Мария Жоау равнодушно просматривает листок за листком, время от времени болезненно морщась на рифмах «меня – тебя» и «люблю – скорблю».
На последнем листочке текст не стихотворный, а прозаический. Мария Жоау быстро пробегает его глазами. Это настоящий вопль истерзанного сердца. «Я умираю, – говорится в постскриптуме, – но умираю счастливым. Я не был нужен тебе, пока был жив. Но теперь-то ты будешь помнить меня вечно!»
Мария Жоау вздыхает.
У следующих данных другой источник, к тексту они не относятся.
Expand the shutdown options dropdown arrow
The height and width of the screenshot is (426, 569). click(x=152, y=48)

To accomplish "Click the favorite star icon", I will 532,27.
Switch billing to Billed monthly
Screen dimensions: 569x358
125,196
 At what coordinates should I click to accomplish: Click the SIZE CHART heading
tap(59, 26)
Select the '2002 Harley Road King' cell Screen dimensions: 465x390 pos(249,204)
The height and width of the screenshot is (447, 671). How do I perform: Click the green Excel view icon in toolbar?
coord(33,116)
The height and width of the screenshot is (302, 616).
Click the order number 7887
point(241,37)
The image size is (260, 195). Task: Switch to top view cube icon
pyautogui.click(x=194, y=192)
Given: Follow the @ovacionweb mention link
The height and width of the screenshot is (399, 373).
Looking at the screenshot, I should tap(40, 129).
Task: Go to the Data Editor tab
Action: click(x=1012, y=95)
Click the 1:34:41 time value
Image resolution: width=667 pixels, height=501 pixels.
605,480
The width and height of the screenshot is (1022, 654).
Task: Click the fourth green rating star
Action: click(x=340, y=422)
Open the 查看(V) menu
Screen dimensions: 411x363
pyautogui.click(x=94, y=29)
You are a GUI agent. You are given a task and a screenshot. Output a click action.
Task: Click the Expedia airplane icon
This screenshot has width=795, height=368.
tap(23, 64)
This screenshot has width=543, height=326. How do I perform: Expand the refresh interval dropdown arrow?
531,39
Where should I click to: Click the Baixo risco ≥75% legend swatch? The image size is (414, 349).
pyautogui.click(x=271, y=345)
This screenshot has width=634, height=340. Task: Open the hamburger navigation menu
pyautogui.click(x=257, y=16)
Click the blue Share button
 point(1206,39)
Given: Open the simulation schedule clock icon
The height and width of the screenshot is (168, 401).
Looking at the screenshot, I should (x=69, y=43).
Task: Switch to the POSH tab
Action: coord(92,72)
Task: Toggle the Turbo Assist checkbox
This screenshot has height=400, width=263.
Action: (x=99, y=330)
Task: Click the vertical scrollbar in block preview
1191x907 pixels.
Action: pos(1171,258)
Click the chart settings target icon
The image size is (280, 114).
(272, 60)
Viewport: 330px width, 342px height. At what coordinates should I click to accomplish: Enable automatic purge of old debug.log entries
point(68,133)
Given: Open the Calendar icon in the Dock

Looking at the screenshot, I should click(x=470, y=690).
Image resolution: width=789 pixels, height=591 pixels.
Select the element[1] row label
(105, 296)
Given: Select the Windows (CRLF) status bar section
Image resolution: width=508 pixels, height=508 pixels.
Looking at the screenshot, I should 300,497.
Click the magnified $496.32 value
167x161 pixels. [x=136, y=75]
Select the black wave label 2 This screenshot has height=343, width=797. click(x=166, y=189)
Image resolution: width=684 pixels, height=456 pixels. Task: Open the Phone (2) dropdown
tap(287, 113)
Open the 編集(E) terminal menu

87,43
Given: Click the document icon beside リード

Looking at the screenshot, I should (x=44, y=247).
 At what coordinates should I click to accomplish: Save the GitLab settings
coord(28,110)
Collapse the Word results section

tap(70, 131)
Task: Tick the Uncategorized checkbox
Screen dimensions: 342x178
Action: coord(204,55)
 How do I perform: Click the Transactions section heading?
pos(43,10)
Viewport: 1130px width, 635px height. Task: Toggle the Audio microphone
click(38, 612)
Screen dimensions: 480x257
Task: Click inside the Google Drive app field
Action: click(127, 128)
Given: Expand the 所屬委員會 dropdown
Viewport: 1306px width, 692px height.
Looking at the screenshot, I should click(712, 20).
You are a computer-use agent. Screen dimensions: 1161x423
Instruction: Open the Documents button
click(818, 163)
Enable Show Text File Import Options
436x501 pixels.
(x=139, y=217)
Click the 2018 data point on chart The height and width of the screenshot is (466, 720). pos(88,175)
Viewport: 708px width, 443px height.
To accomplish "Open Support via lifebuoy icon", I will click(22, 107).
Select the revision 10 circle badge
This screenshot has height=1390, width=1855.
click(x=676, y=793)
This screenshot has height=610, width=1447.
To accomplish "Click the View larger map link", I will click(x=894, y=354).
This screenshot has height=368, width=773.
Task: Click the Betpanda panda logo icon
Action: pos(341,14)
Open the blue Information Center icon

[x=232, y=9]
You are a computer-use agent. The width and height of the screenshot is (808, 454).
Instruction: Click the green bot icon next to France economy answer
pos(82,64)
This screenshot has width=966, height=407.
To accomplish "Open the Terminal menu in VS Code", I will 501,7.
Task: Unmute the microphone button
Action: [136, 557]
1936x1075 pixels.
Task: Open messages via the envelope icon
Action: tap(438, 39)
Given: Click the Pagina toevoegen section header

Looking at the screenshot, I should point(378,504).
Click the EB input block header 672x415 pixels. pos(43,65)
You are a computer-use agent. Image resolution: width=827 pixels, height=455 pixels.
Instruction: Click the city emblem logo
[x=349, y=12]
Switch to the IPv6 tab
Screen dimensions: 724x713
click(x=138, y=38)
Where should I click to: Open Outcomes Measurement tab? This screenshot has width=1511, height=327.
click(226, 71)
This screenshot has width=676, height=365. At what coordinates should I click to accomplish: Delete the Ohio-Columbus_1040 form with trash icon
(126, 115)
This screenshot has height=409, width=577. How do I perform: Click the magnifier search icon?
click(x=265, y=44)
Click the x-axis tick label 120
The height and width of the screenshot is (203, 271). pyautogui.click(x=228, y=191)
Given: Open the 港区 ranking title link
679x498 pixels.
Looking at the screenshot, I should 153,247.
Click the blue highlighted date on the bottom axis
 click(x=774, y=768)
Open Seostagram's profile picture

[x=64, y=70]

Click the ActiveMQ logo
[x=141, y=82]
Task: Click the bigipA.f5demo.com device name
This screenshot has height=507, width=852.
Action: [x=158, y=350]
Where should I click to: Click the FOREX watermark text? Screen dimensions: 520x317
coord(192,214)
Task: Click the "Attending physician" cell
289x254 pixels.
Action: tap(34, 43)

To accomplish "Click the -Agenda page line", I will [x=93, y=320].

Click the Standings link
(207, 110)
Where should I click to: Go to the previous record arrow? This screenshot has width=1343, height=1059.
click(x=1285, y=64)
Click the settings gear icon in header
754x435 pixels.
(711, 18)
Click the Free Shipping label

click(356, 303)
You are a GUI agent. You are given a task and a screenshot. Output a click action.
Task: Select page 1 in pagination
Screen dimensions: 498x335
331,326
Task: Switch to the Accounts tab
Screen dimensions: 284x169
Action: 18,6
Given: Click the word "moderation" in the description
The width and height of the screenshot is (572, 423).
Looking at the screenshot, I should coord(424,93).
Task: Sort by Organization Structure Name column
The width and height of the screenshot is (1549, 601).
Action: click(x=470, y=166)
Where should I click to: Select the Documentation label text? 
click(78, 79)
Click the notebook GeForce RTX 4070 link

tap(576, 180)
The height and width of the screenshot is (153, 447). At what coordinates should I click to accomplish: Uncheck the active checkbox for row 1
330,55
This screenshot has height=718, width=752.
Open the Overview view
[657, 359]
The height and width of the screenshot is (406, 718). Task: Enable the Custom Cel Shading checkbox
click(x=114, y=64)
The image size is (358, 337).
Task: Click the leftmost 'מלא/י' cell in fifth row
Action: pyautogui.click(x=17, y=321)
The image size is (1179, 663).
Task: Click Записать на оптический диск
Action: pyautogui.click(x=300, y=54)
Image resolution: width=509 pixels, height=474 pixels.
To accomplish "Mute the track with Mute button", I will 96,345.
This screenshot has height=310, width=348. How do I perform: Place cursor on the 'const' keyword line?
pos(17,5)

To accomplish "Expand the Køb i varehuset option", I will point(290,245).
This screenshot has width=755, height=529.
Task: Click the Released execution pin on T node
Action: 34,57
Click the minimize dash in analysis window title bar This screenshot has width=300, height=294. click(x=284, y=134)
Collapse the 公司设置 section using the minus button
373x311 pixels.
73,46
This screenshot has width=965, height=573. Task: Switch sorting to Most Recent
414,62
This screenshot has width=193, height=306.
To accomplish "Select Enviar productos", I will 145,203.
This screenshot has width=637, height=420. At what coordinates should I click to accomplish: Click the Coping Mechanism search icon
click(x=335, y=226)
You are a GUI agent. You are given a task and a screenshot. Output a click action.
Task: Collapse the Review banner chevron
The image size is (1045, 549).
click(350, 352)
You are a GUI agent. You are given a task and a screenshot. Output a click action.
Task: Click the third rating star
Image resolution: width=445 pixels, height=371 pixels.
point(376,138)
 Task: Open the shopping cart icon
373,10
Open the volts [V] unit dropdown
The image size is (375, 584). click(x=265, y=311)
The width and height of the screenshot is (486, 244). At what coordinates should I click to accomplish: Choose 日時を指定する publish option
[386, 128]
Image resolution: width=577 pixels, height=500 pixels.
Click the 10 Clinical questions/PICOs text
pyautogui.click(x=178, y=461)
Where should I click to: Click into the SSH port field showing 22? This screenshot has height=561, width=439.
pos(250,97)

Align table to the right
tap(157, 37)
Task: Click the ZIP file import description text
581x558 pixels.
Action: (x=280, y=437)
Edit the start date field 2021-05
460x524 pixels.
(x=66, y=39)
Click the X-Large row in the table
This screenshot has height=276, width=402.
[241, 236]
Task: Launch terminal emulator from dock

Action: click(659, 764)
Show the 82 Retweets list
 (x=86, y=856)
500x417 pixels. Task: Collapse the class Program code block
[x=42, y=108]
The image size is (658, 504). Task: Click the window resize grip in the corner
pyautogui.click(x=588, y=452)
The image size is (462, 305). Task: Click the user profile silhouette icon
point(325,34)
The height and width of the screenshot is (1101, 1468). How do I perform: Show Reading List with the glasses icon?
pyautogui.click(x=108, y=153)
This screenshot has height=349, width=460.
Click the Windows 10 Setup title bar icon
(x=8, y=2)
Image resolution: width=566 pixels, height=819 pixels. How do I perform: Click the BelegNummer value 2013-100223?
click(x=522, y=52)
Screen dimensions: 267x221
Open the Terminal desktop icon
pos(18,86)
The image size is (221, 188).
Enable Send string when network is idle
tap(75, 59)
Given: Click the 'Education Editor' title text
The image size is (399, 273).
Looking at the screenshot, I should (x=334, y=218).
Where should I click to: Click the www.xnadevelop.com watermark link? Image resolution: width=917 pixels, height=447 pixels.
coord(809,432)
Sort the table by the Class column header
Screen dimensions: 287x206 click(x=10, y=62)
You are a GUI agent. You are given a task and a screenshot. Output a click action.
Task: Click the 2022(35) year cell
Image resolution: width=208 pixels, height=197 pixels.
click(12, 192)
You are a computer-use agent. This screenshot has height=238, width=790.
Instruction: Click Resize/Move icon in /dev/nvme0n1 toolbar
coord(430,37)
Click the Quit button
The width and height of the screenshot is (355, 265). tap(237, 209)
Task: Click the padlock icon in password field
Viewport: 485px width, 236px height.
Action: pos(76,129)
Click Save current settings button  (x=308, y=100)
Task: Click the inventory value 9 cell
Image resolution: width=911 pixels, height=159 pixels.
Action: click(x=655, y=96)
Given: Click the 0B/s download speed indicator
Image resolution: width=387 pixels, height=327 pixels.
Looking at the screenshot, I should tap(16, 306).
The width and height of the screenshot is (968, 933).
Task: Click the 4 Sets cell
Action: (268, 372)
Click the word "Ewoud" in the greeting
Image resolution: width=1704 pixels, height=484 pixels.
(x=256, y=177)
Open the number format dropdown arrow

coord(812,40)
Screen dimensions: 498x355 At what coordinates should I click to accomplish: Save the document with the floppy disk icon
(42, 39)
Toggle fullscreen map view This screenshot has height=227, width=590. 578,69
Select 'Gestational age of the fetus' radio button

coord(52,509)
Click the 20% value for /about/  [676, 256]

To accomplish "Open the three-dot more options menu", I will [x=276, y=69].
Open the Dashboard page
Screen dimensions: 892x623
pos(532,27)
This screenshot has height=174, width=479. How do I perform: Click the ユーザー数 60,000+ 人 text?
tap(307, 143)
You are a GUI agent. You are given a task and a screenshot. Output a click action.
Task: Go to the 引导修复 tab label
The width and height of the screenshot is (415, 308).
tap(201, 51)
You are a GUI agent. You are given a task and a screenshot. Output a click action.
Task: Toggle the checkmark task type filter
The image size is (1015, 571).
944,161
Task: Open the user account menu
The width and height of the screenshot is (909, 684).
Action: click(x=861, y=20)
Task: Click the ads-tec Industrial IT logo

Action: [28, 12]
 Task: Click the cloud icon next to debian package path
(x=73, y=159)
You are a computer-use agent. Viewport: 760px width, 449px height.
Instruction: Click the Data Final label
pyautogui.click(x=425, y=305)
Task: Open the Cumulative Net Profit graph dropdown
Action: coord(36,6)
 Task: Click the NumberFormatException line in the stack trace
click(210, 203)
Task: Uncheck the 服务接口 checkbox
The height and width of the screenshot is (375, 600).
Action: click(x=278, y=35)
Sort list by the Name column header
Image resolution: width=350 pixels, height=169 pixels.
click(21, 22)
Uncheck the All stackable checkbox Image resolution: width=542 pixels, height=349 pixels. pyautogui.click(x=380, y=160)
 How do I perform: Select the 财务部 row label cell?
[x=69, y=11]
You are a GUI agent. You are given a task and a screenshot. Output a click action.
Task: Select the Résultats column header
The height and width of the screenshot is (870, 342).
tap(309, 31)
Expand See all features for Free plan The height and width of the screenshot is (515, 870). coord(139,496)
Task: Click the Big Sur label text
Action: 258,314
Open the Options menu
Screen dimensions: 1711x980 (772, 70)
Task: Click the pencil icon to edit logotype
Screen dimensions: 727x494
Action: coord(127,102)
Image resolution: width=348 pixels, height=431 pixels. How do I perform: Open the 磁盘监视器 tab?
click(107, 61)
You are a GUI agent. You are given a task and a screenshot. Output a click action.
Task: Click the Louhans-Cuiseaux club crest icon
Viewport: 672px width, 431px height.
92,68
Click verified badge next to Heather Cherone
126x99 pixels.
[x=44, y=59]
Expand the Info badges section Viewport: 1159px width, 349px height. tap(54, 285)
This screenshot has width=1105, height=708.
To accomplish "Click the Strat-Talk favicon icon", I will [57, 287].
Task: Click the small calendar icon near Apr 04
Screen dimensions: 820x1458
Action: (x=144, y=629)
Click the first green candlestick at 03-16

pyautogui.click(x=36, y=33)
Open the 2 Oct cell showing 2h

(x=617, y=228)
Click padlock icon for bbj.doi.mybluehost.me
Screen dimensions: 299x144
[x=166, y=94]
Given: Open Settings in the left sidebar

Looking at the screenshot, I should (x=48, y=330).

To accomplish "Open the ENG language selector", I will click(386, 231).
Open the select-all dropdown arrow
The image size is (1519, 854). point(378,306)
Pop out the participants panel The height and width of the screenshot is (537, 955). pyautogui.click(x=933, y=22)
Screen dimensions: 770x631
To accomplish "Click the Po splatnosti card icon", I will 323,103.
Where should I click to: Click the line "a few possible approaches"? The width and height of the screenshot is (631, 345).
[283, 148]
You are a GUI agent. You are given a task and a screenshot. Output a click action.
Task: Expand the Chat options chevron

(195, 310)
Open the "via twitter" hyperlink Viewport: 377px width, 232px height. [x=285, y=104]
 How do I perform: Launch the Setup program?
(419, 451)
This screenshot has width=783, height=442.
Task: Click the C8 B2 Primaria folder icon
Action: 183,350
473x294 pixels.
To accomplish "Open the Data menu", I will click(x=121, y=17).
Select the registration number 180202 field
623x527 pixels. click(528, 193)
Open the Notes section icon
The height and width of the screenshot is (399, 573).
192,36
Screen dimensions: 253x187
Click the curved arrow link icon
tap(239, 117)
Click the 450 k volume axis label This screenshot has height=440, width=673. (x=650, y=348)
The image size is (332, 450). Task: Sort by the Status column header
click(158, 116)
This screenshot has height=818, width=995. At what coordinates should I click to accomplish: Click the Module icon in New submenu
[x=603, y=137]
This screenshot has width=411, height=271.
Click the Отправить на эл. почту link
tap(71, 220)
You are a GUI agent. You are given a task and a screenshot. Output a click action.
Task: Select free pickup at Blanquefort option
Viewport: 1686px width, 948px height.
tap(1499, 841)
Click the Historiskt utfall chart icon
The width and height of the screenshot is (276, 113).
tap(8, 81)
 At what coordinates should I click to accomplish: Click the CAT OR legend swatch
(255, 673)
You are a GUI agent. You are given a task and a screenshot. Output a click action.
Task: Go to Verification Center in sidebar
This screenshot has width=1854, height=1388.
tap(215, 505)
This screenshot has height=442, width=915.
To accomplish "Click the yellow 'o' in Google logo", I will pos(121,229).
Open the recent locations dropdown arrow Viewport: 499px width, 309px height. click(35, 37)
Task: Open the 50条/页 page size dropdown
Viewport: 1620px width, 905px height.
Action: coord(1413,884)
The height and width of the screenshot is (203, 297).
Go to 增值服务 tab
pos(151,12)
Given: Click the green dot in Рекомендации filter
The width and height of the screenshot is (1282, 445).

Скорее обескураженная, чем расстроенная, она переворачивает листок и видит там записи, сделанные ее собственной рукой.
«По словам премьер-министра, – написано там, – валовой национальный продукт… законодательная инициатива… выступил и заявил… конец 90-х…», а под всем этим крупными, почти печатными буквами: «На 13.30 – выход в эфир из Ассамблеи, на 14.00 – новость с голосом, на 16.00 – репортаж, полторы-две минуты».
* * *Зе Мигел слышит странные звуки и заглядывает в кабинет. За столом, уронив голову на руки, горько рыдает Мария Жоау.
– Что с тобой, Жо, что случилось? – испуганно спрашивает Зе Мигел.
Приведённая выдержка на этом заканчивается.